After seeing increased interest from San Antonio residents and placing several hundred people in jobs, city staff has decided to extend a job training program past its original end date.

Train for Jobs SA, a $65 million program that has failed to meet most of its original enrollment goals, was previously scheduled to run through the end of September. As 1,000 more people have joined the program since the beginning of June, it will remain open through December, said Michael Ramsey, the new executive director of the Workforce Development Office.

Train for Jobs is a one-year program that was intended to form the foundation for a larger-scale workforce training program called SA Ready to Work. Voters approved using a portion of local sales tax to fund Ready to Work in November 2020; the $154 million program aims to enroll low-income, displaced workers with a high school diploma or some college education in job training or college degree programs.

Extending Train for Jobs also will allow the city to prepare to launch the four-year SA Ready to Work program, Ramsey told city council members at an Economic and Workforce Development Committee meeting on Tuesday.
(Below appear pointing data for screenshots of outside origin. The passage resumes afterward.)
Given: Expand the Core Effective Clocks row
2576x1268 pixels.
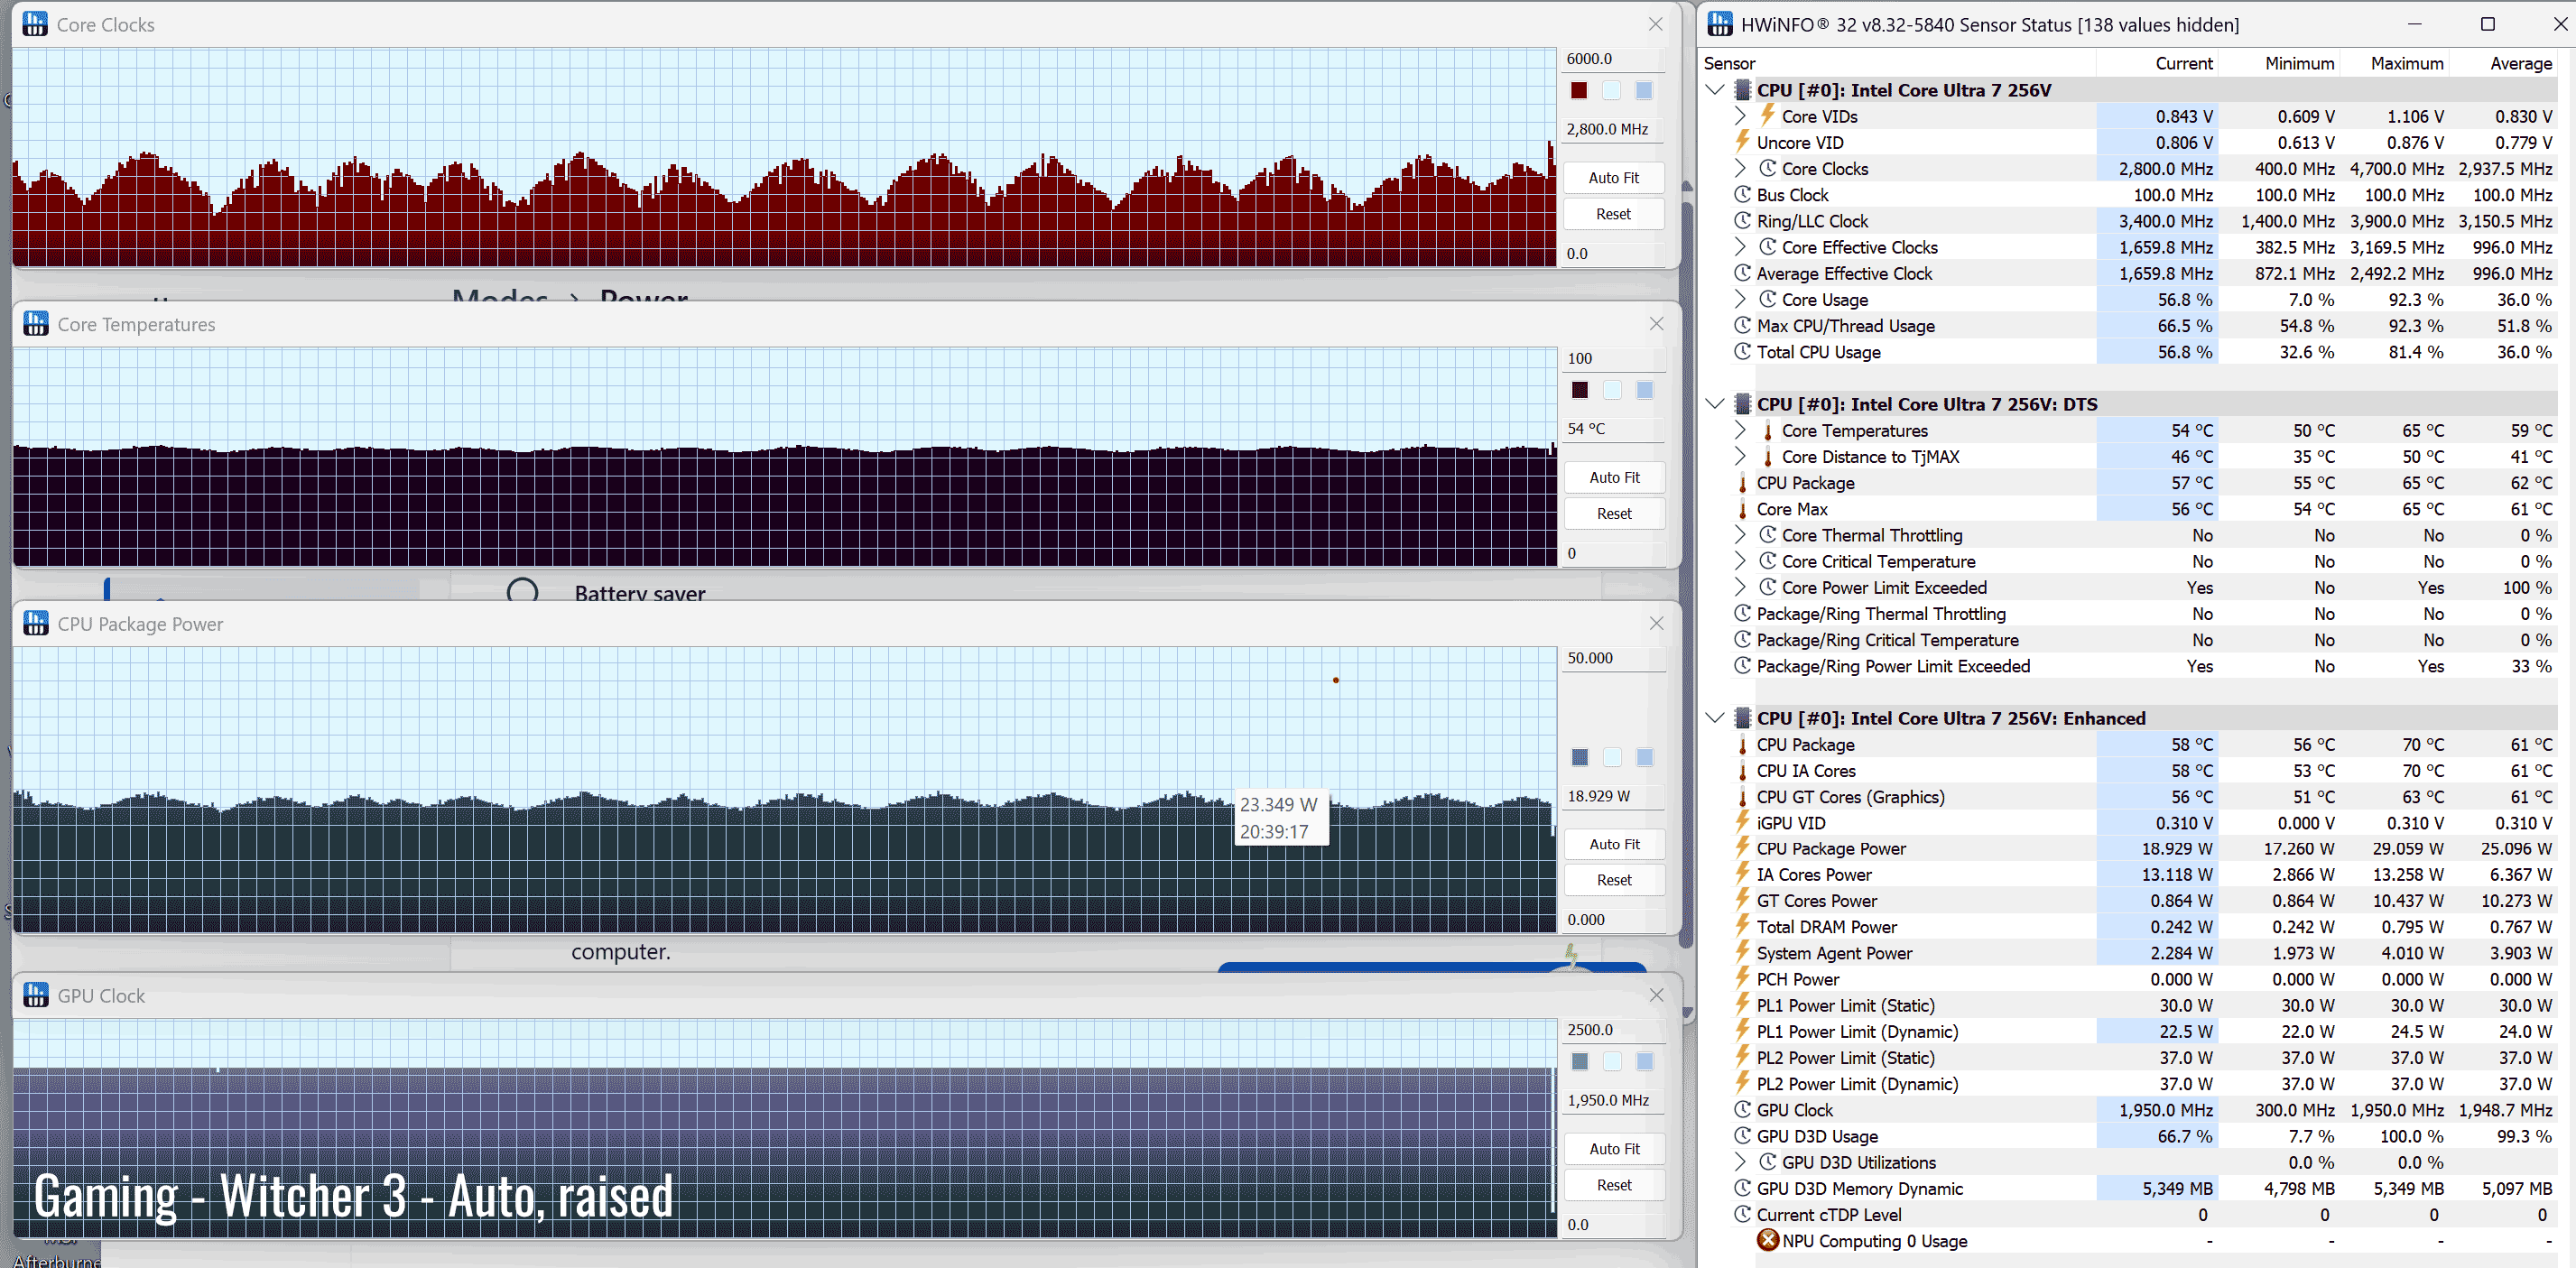Looking at the screenshot, I should click(x=1740, y=247).
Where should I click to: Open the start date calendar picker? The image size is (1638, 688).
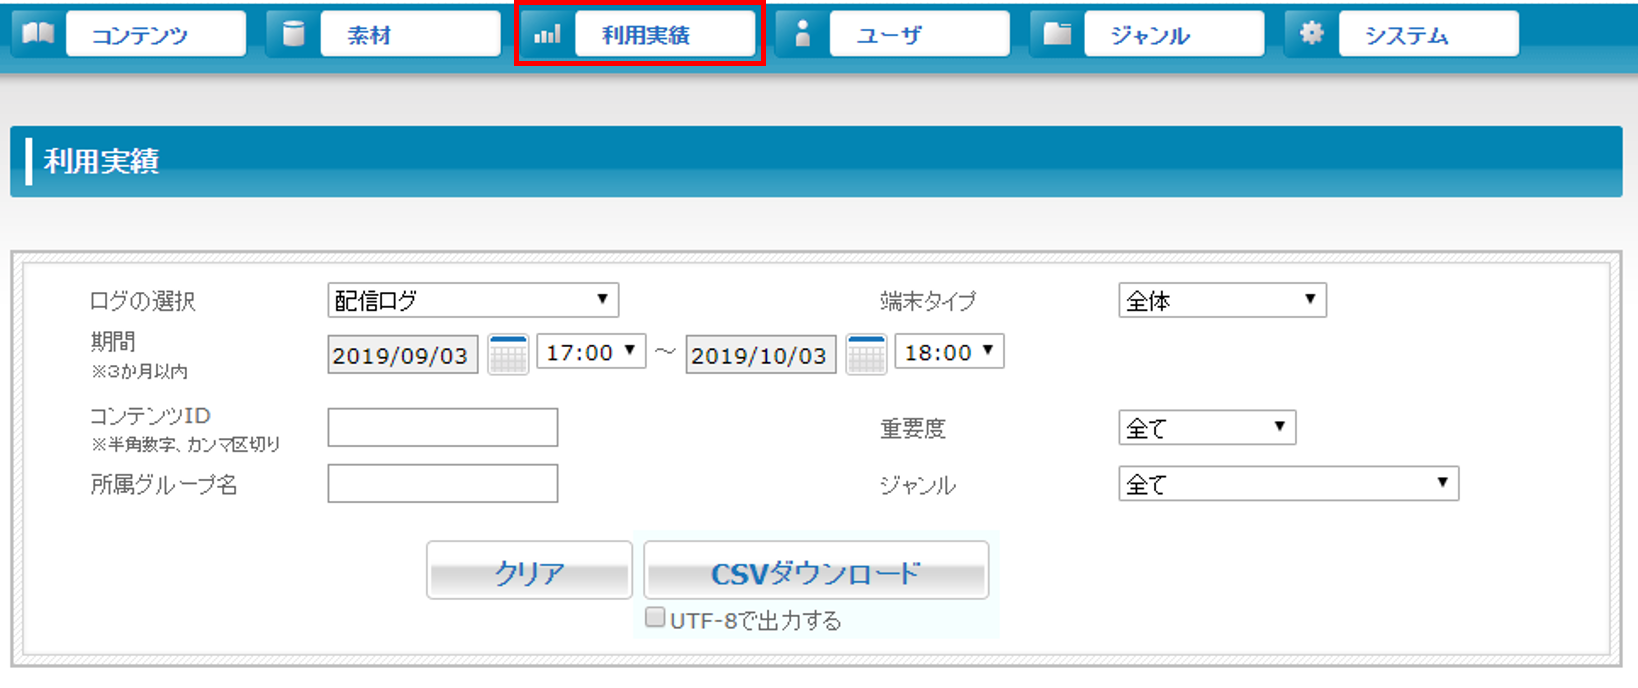[x=508, y=355]
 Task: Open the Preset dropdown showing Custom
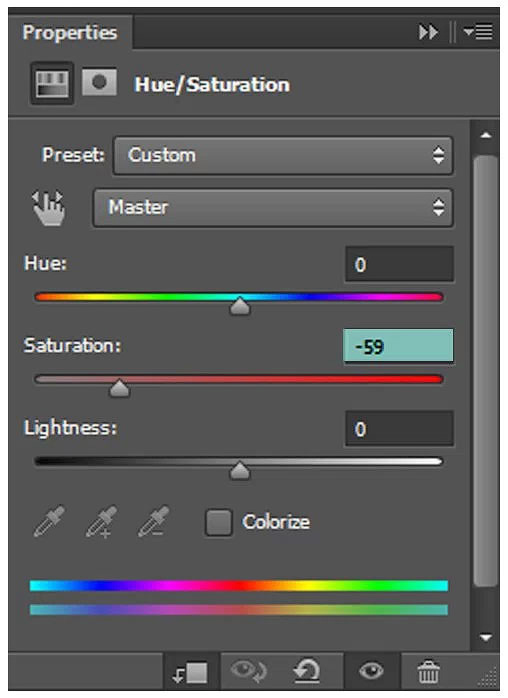click(x=283, y=155)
“We don’t want there to be a gap where citizens who are looking for training for their next career path, they don’t have an opportunity to continue to sign up,” he said. “So we believe that this transition will be very helpful in ensuring that the community always has access to the services that are going to meet their needs.”

So far, 6,325 people have joined the Trains for Jobs program since October 2020, falling short of the program’s original 10,000-trainee goal. There are another 1,761 people who are still in the intake pipeline for the program, said Christina Reck-Guerra, the interim assistant director of workforce development. The city now hopes to completely train 5,973 people through the Train for Jobs program.

“We realized that we had a lot more participants interested in long-term training versus short-term training,” Assistant City Manager Alex Lopez said. “And from an income perspective, that’s actually a good thing because their opportunity for wage growth will increase with the longer training that they received. But that impacted how many people we could serve based on the funding that we have because longer-term training is more expensive.”

Reck-Guerra also told council members Tuesday that the program has helped 434 people, or 33% of the program’s graduates, find jobs. Just under 1,000 have completed their training, with 584 looking for work from that pool. Just over 2,000 people are currently enrolled in some sort of training within the program — high school equivalency, short-term training, long-term training, or on-the-job training.

Not all of the people who have joined the program have stuck with it; just over 1,500 people left the program soon after enrolling. The retention rate for participants after training has begun is much better, Reck-Guerra said.

“Ninety-nine percent of the individuals who start training, complete training,” she said.

Of the 434 people who have been placed in jobs after finishing their training, the highest number — 109 — went into the medical field. The rest were placed in business, information technology, manufacturing, trades, and other industries. One of the employers that took on a large number of graduates from the program was Methodist Healthcare, Lopez said.

Councilman John Courage (D9) noted that the local job market’s immediate openings were more centered around the hospitality industry and that businesses in that industry are “crying out” for more employees.

“What we were looking for was an immediate relief for people who were out of work, as well as trying to upgrade their skills,” Courage said. “But our next project [SA Ready to Work] is really based on upgrading people’s skills over the long term. So are we also helping people prepare to get into the hospitality industry where there are immediate needs? How are we addressing that?”

Lopez said some of the Train for Jobs participants have taken jobs within the hospitality industry, but the city still hopes to equip them for career growth in any field.

“They may have not had the skills previously to be able to move up a ladder or increase their wages,” she said. “We want to make sure that if they’re going to re-enter in that field, that they do have those skills or certifications to help them continue to grow professionally and from a wage perspective.”

Editor’s note: This story has been updated to accurately reflect the Train for Jobs SA program budget.

Jackie Wang covered local government for the San Antonio Report.